SUPPLIED MATERIAL>
- - - - - - -

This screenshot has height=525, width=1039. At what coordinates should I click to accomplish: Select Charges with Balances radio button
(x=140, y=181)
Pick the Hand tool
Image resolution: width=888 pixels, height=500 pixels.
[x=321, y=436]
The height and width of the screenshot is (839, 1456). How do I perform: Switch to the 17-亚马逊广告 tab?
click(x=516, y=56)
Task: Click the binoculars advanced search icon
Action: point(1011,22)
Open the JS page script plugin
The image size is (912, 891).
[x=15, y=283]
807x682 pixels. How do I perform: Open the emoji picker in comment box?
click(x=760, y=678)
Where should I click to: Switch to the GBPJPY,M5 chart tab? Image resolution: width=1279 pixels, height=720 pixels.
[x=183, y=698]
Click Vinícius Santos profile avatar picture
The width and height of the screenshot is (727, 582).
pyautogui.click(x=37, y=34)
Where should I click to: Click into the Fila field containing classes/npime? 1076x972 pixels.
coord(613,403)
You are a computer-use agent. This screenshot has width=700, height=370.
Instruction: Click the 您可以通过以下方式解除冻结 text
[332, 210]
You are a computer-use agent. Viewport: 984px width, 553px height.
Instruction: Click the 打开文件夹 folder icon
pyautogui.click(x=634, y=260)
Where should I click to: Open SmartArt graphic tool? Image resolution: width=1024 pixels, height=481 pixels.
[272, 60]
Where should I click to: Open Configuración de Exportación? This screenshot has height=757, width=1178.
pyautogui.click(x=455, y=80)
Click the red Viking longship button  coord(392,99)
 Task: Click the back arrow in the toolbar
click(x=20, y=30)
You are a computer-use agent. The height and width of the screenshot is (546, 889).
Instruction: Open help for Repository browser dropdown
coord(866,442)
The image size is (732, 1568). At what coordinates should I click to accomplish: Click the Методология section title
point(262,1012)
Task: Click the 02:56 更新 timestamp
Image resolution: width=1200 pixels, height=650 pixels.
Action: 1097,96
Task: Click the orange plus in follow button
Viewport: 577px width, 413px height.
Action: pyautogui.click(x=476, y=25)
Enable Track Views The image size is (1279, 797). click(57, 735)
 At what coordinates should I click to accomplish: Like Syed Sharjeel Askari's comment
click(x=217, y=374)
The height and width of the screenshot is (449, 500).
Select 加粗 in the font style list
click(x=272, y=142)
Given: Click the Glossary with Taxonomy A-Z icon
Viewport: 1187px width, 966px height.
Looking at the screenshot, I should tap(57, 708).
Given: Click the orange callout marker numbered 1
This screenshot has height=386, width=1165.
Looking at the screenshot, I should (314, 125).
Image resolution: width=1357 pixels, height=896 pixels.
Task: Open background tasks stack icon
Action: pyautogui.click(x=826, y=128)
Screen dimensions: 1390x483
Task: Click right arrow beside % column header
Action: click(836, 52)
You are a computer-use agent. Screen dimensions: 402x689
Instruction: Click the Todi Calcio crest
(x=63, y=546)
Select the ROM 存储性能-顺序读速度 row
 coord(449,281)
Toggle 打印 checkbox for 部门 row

- - - - - - -

Give an exact repetition of all the material.

EXERCISE SOLUTION>
This screenshot has height=525, width=1039. At what coordinates should I click to accomplish: Select Charges with Balances radio button
(x=140, y=181)
Pick the Hand tool
Image resolution: width=888 pixels, height=500 pixels.
[x=321, y=436]
The height and width of the screenshot is (839, 1456). How do I perform: Switch to the 17-亚马逊广告 tab?
click(x=516, y=56)
Task: Click the binoculars advanced search icon
Action: point(1011,22)
Open the JS page script plugin
The image size is (912, 891).
[x=15, y=283]
807x682 pixels. How do I perform: Open the emoji picker in comment box?
click(x=760, y=678)
Where should I click to: Switch to the GBPJPY,M5 chart tab? Image resolution: width=1279 pixels, height=720 pixels.
[x=183, y=698]
Click Vinícius Santos profile avatar picture
The width and height of the screenshot is (727, 582).
pyautogui.click(x=37, y=34)
Where should I click to: Click into the Fila field containing classes/npime? 1076x972 pixels.
coord(613,403)
You are a computer-use agent. This screenshot has width=700, height=370.
Instruction: Click the 您可以通过以下方式解除冻结 text
[332, 210]
You are a computer-use agent. Viewport: 984px width, 553px height.
Instruction: Click the 打开文件夹 folder icon
pyautogui.click(x=634, y=260)
Where should I click to: Open SmartArt graphic tool? Image resolution: width=1024 pixels, height=481 pixels.
[272, 60]
Where should I click to: Open Configuración de Exportación? This screenshot has height=757, width=1178.
pyautogui.click(x=455, y=80)
Click the red Viking longship button  coord(392,99)
 Task: Click the back arrow in the toolbar
click(x=20, y=30)
You are a computer-use agent. The height and width of the screenshot is (546, 889).
Instruction: Open help for Repository browser dropdown
coord(866,442)
The image size is (732, 1568). At what coordinates should I click to accomplish: Click the Методология section title
point(262,1012)
Task: Click the 02:56 更新 timestamp
Image resolution: width=1200 pixels, height=650 pixels.
Action: 1097,96
Task: Click the orange plus in follow button
Viewport: 577px width, 413px height.
Action: pyautogui.click(x=476, y=25)
Enable Track Views The image size is (1279, 797). click(57, 735)
 At what coordinates should I click to accomplish: Like Syed Sharjeel Askari's comment
click(x=217, y=374)
The height and width of the screenshot is (449, 500).
Select 加粗 in the font style list
click(x=272, y=142)
Given: Click the Glossary with Taxonomy A-Z icon
Viewport: 1187px width, 966px height.
Looking at the screenshot, I should tap(57, 708).
Given: Click the orange callout marker numbered 1
This screenshot has height=386, width=1165.
Looking at the screenshot, I should (314, 125).
Image resolution: width=1357 pixels, height=896 pixels.
Task: Open background tasks stack icon
Action: pyautogui.click(x=826, y=128)
Screen dimensions: 1390x483
Task: Click right arrow beside % column header
Action: click(836, 52)
You are a computer-use agent. Screen dimensions: 402x689
Instruction: Click the Todi Calcio crest
(x=63, y=546)
Select the ROM 存储性能-顺序读速度 row
 coord(449,281)
Toggle 打印 checkbox for 部门 row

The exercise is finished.